Up and down Brandon Boulevard Sunday afternoon were nothing but closed businesses.

With Jeanne sporadically knocking out power along the city's main thoroughfare, a lot of the places didn't have a choice. Others appeared to have electricity but had opted to give up on the day.

And then there was Chuck E. Cheese's. Yes, the longtime high-tech play pen was up and running shortly after the storm's heaviest winds had subsided. I figured a parade of screaming 5-year-olds and their overzealous parents must have threatened to burn the place down if it didn't open for that special birthday party.

But one of the managers explained it was open simply because it could be open. The parties were canceled, thankfully, but plenty of parents and kids found their way to Chuck's to either get pizza or get away.

"We knew there would be a lot of people with cabin fever," said the manager, who didn't want to violate corporate policy by giving his name. "There were a lot of people coming in and a lot of people with to-go orders."
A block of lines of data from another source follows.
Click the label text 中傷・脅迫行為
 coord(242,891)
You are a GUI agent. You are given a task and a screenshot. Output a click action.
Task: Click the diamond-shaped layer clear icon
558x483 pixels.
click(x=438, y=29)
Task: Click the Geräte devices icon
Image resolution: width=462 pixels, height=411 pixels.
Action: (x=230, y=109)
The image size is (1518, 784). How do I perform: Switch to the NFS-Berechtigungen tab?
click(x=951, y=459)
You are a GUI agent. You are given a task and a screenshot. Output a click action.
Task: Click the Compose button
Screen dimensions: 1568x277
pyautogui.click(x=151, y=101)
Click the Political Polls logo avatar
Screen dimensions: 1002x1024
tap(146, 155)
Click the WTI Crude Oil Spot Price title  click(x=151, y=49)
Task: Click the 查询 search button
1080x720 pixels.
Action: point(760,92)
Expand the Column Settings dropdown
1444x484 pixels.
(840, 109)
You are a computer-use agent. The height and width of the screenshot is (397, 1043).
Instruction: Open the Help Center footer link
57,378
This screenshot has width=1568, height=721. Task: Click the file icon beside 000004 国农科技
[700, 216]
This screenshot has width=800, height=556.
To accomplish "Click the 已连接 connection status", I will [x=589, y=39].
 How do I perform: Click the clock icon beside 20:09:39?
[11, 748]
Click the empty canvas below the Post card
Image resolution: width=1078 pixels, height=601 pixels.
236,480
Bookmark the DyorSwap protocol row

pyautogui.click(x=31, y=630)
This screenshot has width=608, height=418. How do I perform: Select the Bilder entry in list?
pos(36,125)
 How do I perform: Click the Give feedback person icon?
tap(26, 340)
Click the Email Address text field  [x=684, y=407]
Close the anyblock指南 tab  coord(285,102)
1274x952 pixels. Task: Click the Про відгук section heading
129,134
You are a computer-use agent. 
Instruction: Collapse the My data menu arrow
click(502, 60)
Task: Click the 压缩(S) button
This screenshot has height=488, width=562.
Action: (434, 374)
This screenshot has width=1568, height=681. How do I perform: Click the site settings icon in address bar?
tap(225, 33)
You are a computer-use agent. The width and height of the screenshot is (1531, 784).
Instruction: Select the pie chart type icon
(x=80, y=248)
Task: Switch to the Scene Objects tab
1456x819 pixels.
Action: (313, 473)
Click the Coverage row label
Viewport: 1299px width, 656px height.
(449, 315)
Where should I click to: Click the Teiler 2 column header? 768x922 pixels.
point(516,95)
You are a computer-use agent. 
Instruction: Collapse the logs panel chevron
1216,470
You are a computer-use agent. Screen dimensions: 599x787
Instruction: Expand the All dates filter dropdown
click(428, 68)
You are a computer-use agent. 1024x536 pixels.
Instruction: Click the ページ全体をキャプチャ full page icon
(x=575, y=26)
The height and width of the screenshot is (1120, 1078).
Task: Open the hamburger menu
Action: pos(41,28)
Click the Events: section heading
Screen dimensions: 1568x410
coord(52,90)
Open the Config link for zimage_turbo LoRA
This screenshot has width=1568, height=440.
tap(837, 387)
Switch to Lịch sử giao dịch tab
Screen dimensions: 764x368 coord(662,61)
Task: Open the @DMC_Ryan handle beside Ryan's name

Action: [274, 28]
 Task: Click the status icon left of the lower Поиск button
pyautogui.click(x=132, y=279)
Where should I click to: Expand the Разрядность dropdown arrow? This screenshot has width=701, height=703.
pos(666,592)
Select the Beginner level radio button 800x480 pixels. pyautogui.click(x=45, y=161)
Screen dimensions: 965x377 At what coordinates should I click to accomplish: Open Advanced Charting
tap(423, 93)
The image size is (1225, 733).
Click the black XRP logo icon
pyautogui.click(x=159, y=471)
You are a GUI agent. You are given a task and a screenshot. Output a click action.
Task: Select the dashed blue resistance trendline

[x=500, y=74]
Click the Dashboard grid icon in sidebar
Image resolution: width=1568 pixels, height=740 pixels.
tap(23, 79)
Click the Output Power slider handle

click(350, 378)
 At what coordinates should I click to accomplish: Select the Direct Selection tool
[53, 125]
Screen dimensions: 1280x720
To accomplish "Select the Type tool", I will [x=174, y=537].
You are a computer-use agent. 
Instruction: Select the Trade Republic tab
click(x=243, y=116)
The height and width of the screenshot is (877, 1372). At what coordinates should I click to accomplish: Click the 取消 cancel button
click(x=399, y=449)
Further down the street, a line of cars wrapped around Wendy's. I was out trying to find charcoal and lighter fluid for the handy-dandy grill, but hey, if there was a place serving burgers, why bother with the hassle?

So I joined the queue and waited. And waited. Finally, I got to the window, but there was no greeting. The board was unlit, and I began to realize it really wasn't open. I rolled around to the pickup window and sure enough, there was a big sign with the word CLOSED scribbled in black marker.

I guess it was a case of wishful thinking. One or two misguided souls pulled up to the window, and everyone else just followed. It was like that bumper sticker: Don't follow me. I'm lost too.

This went on for at least an hour.

The Checker's on Dr. Martin Luther King Jr. Boulevard in Seffner was open, and cars in the double drive-through line backed up onto a side street. Manager Von Vorasane said he opened at 4:15 p.m. and did $6,000 worth of business before closing at 11:15 p.m. That's twice as much as a normal day.

Meanwhile, Times reporter Dong-Phuong Nguyen spotted an open Taco Bell on Bruce B. Downs Boulevard in New Tampa. Customers sloshed through inch-deep water at the door and across a sodden rug to wait at least 45 minutes for burritos and chalupas. Some were ordering as much as possible from the menu to stock up at home.

Many said they were just sick of being home, sick of storms.

When a place opens so soon after a storm (or during the actual hurricane), the initial thought is that the business must be desperate for money.

But really, there should be a degree of respect and appreciation. No, you don't want some crazed boss making his employees brave danger just to make a few bucks, but if folks willingly come to work, I prefer to think of it as a gesture of goodwill instead of profiteering.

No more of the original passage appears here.